Is there anything to be learned from all this, then, and will we learn it? I wish I could be confident that we will, but all the signs are that the sole aspiration of world leaders is to get back to exponential economic growth as quickly as possible after they have shaken off this temporary nuisance, and lurch on towards the next crisis, which will probably be meteorological, and far more devastating that what we are experiencing now. COVID-19 is really just a discreet tap on the shoulder from Gaia, but it is essential that it be duly heeded, and not blithely brushed aside, or ignored. As it is, she has targeted our way of life, rather than individuals (the great majority of whom, as I say, are not seriously affected, and will recover quickly), and she is giving us a chance – perhaps one last chance – to take heed.

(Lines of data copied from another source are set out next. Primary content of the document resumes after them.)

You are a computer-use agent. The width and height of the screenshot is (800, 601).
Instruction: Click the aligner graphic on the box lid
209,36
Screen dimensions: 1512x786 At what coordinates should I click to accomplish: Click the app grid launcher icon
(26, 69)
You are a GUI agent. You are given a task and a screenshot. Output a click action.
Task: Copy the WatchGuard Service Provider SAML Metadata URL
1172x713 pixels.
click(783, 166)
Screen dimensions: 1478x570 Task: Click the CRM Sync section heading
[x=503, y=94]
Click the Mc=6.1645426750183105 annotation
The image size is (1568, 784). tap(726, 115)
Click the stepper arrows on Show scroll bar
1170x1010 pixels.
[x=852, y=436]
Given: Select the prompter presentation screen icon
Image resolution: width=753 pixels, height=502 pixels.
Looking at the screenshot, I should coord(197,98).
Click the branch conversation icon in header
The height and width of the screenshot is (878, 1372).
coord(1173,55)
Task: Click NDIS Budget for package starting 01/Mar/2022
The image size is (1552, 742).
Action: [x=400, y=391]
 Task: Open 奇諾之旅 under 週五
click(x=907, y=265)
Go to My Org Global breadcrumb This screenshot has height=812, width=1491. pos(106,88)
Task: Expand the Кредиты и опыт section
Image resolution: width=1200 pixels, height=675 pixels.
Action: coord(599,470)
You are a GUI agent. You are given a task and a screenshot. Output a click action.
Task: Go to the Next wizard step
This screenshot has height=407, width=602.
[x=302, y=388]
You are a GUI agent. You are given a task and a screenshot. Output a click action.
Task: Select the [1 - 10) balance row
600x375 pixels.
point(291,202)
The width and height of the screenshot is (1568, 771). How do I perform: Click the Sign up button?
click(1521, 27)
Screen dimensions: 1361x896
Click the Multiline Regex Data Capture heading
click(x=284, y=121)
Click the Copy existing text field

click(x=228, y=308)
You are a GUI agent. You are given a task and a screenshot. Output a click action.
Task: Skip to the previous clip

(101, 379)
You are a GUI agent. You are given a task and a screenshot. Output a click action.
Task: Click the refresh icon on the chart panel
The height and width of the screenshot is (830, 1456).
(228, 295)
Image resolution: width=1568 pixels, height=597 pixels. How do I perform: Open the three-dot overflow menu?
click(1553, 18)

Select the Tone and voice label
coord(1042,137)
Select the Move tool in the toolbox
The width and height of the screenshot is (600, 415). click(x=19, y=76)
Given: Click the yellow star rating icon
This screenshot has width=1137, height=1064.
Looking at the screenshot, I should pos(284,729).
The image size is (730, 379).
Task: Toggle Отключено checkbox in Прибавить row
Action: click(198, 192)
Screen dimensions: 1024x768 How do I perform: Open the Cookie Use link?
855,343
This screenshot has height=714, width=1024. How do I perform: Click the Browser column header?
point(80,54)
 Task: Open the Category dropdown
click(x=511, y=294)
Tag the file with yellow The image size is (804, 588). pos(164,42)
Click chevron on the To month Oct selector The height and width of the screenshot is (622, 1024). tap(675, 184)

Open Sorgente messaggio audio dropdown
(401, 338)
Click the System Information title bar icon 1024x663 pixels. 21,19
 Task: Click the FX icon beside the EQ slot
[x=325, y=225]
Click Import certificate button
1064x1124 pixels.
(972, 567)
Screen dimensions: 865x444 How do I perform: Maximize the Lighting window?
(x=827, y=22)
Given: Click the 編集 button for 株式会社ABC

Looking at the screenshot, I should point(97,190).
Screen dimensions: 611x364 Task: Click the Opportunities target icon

For those who are wondering what it is that we can, and must, do, may I recommend a most inspiring little book, by the distinguished British economist Ann Pettifor, The Case for the Green New Deal (Verso Books, 2019), which sets out clearly and persuasively the way forward out of this morass.


We must not return to mass tourism, or to the cheap airfares and intensive flight schedules that have enabled this; we must move to control the noxious accumulation of wealth in ever fewer hands (the notorious 1%!), and the uncontrolled movement of funds from country to country, and to offshore havens; we must  drastically reduce our CO2 emissions, by rapid transfer to renewable and non-noxious sources of energy, and the drastic reduction of non-electric private transportation – and we must find suitable occupations, or at least financial support, for those many people who will lose their employment as a result of these measures.

Not an easy task, I fear, but we must accomplish it, as Gaia is not going to cut us much more slack!